La stratégie française qui prétend inverser la logique de la politique économique en confiant à la politique budgétaire la lutte contre l’inflation et à la politique monétaire le soutien de la croissance et de l’emploi est vouée à l’échec. Elle ne peut qu’enfermer le pays dans la stagflation tout en le vouant à un choc financier majeur, comparable à celui subi par l’Italie en 2011. Avec des conséquences dévastatrices pour l’euro et l’Union. Longtemps jugé chimérique, ce risque est bien réel. En témoigne la panique financière qui a frappé le Royaume-Uni et emporté Liz Truss, à la suite de l’annonce d’un plan de 45 milliards de livres de baisses d’impôts non financées et orientées vers les plus riches.
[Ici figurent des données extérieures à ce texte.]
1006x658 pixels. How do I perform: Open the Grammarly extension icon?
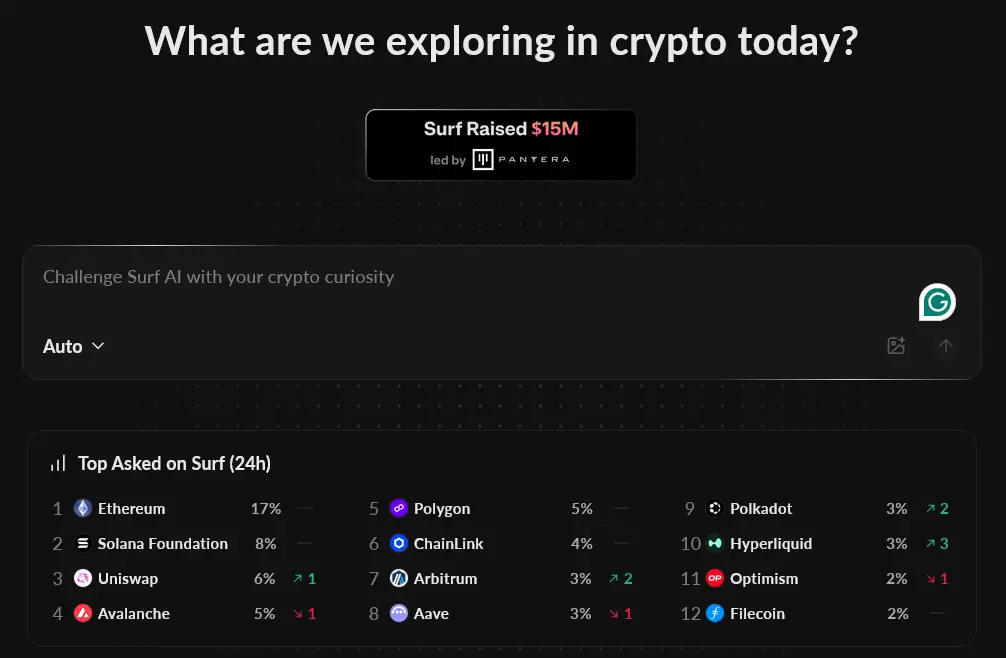[937, 302]
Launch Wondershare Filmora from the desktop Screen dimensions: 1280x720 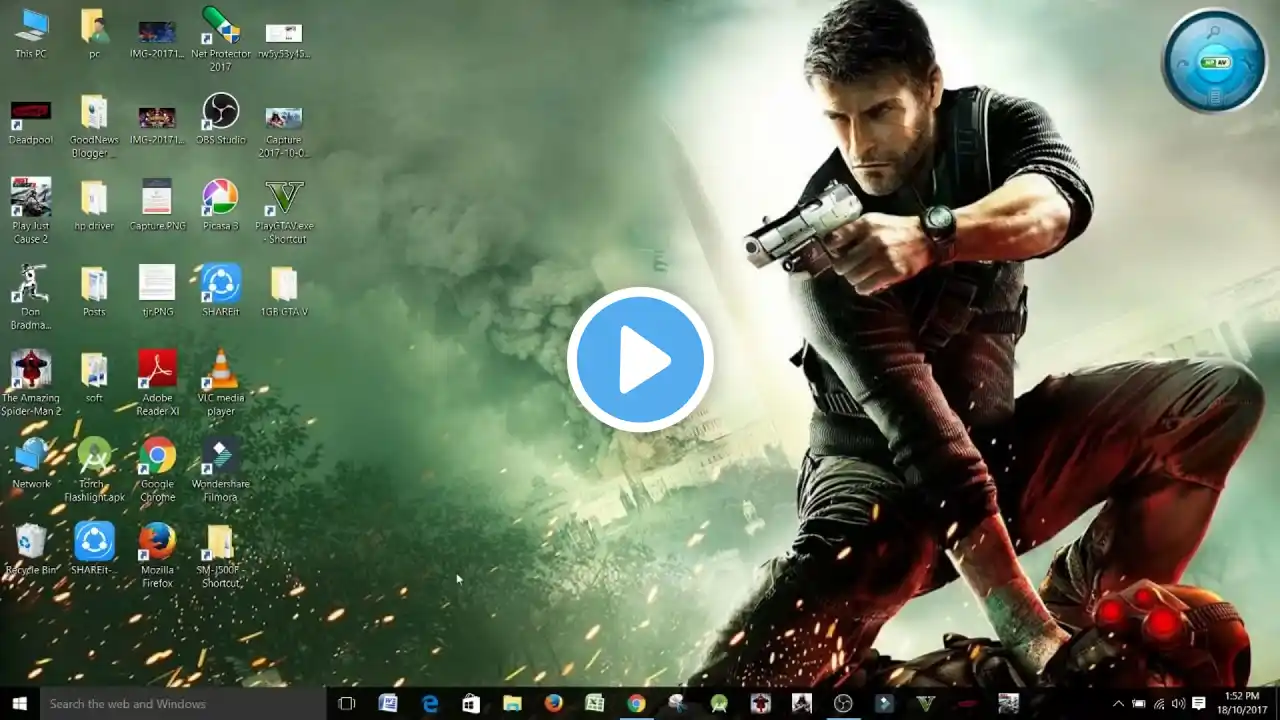pyautogui.click(x=220, y=457)
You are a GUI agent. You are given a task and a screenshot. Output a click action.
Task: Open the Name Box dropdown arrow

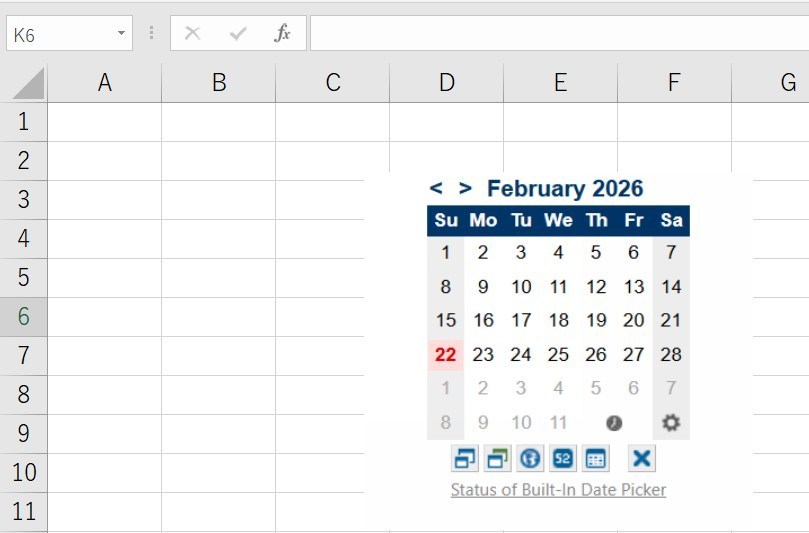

Le pari de la classe politique française sur la réassurance illimitée fournie par l’euro et la garantie implicite fournie par l’Allemagne relève de la grande illusion. En Italie, Giorgia Meloni l’a bien compris, qui, conseillée par Mario Draghi, a fait preuve d’une grande prudence dans l’élaboration du budget de 2023, contenant le déficit primaire et réservant les aides publiques aux familles et aux entreprises les plus fragiles.
La maîtrise de la dette publique, qui sert de variable d’ajustement à la démagogie politique, doit donc être érigée en priorité de premier rang pour le redressement de la France. Elle reste possible mais elle exige un tournant immédiat de notre politique économique.
Le niveau record des prélèvements obligatoires et des recettes publiques, qui culminent à 47 % et 53 % du PIB, exclut toute hausse des impôts et taxes, sauf à ruiner la croissance.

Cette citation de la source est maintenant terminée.